Mohamed Atef Anwar Sadat (محمد عاطف أنور السادات; 13 March 1948 – 6 October 1973) was an Egyptian fighter pilot and war hero. In the first hour of the Yom Kippur War, he was killed in action while conducting an aerial raid on an airport in the Israeli-occupied Sinai Peninsula. He was the younger half-brother of the then Egyptian president Anwar Sadat, who was assassinated on the same day eight years later.

==Early life and career==
Atef Sadat was born on 13 March 1948 in the village of Mit Abu El Kom, Tala District, in Monufia Governorate. He graduated from the Egyptian Air Academy in 1966, and spent two years in the Soviet Union, attending a training program on jet fighters and then fighter bombers (the Sukhoi Su-7).

==Yom Kippur War ==
On 5 October 1973, a state of readiness was launched at Bilbeis Airport, and every pilot ran a fighter inside the fortified aircraft complex, and the planes were armed with bombs and ready, but the mission was cancelled as this was a training exercise on assembling pilots.

During the First Egyptian Air Strike, Atef Sadat was part of Sukhoi Su-7 formation that attacked the Israeli Meliz airfield. In the course of the attack, Atef's plane was shot down and he was killed.

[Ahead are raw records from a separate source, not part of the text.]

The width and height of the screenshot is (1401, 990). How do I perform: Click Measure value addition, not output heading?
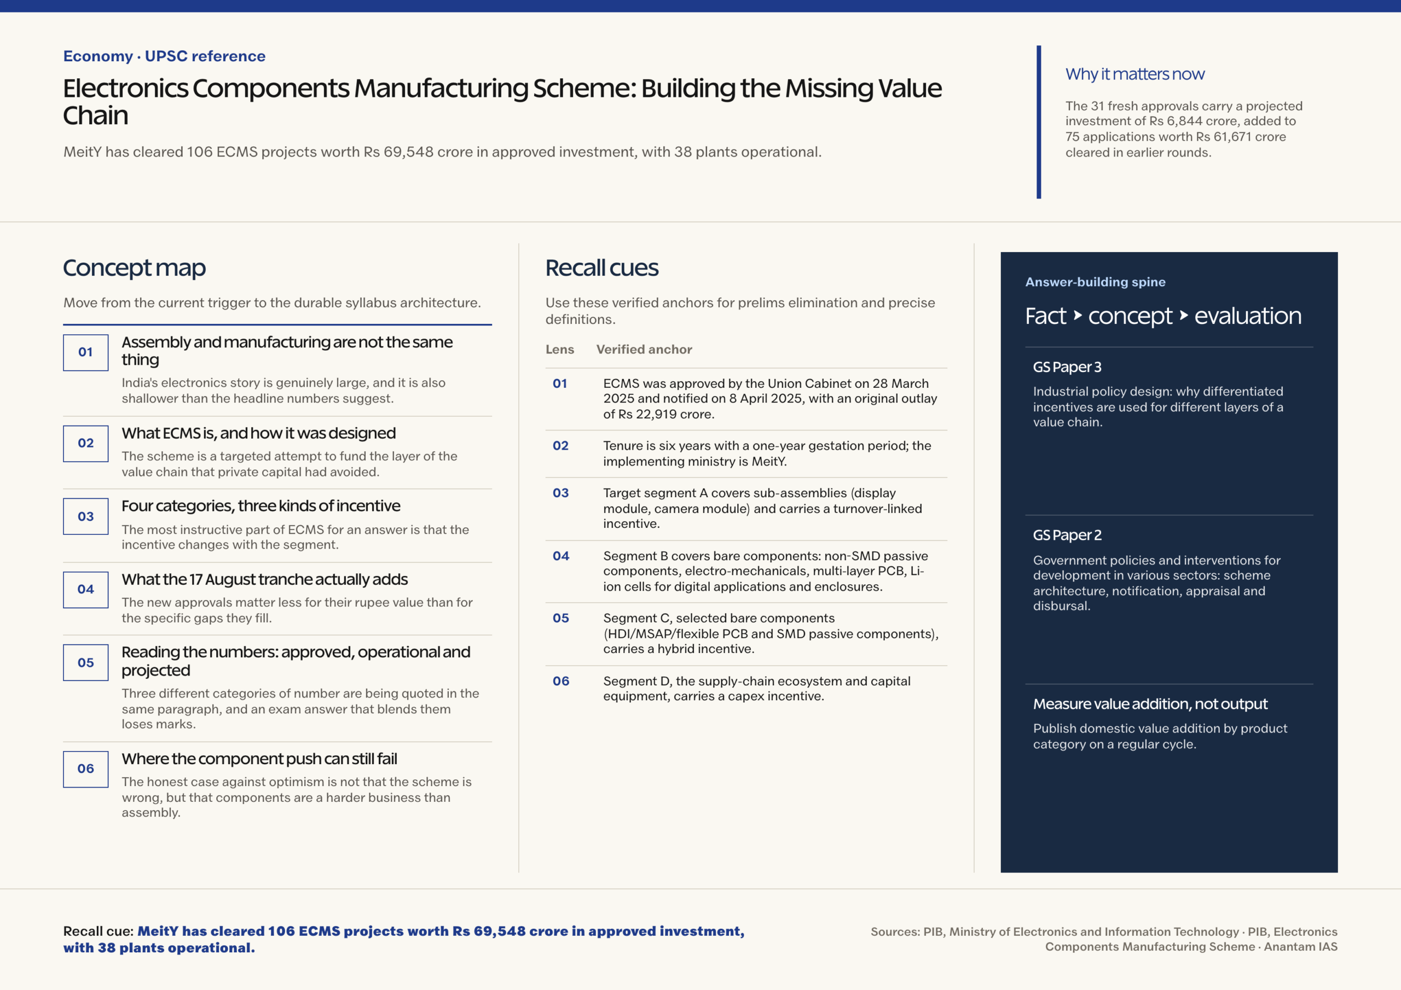1150,704
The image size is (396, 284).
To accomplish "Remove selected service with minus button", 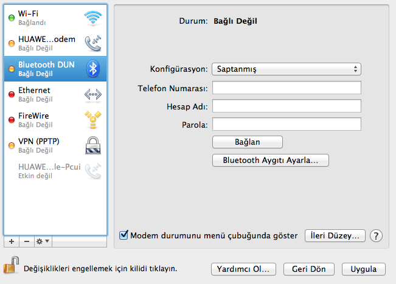I will [x=27, y=241].
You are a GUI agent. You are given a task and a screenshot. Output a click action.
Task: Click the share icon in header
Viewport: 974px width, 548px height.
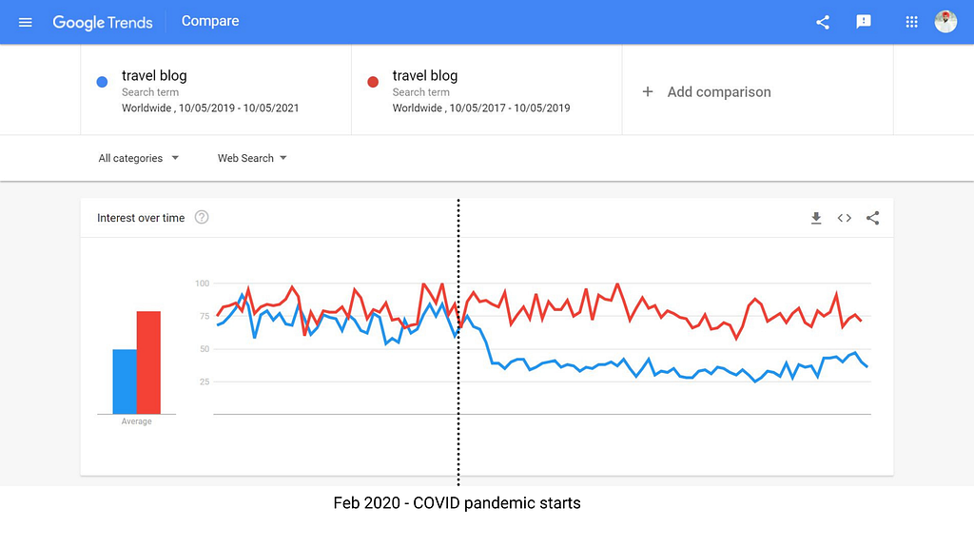(823, 22)
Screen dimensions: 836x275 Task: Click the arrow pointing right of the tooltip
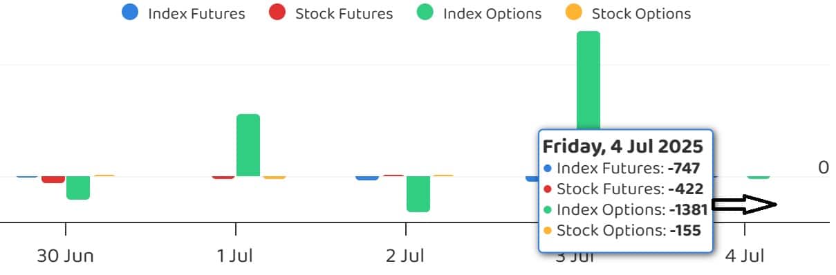(745, 205)
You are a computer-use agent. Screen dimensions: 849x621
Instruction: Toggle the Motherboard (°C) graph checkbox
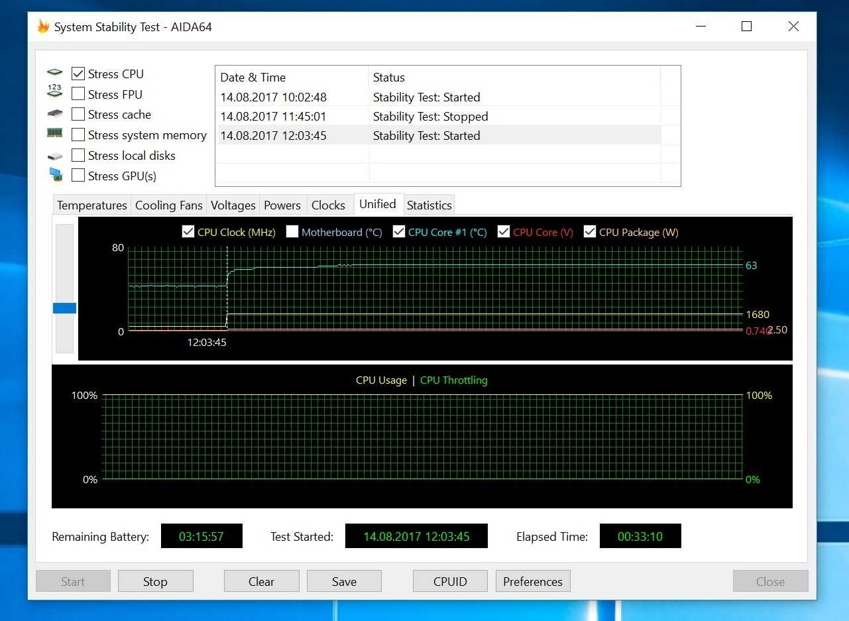point(292,232)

=== Reports of his death ===
To avoid distracting her husband, Jehan Sadat waited until the eighth day of the war before breaking the news of his brother's death to him. He was first reported dead on 5 January 1974 by Egyptian newspapers. On 31 March 1974, a spokesman of the Israel Defense Forces disclosed that a search party had found his body in the sands of the western Sinai Peninsula and that it had handed him over to the Egyptian government. He was buried the same day in his hometown of Mit Abu El Kom.

==Awards and honours==
Order of the Sinai Star: When the celebration was held to honor the heroes of October in the People's Assembly, Anwar Sadat received the Order of the Sinai Star in honor of his stepbrother's name, and the Minister of War, Ahmad Ismail Ali, handed him the medal.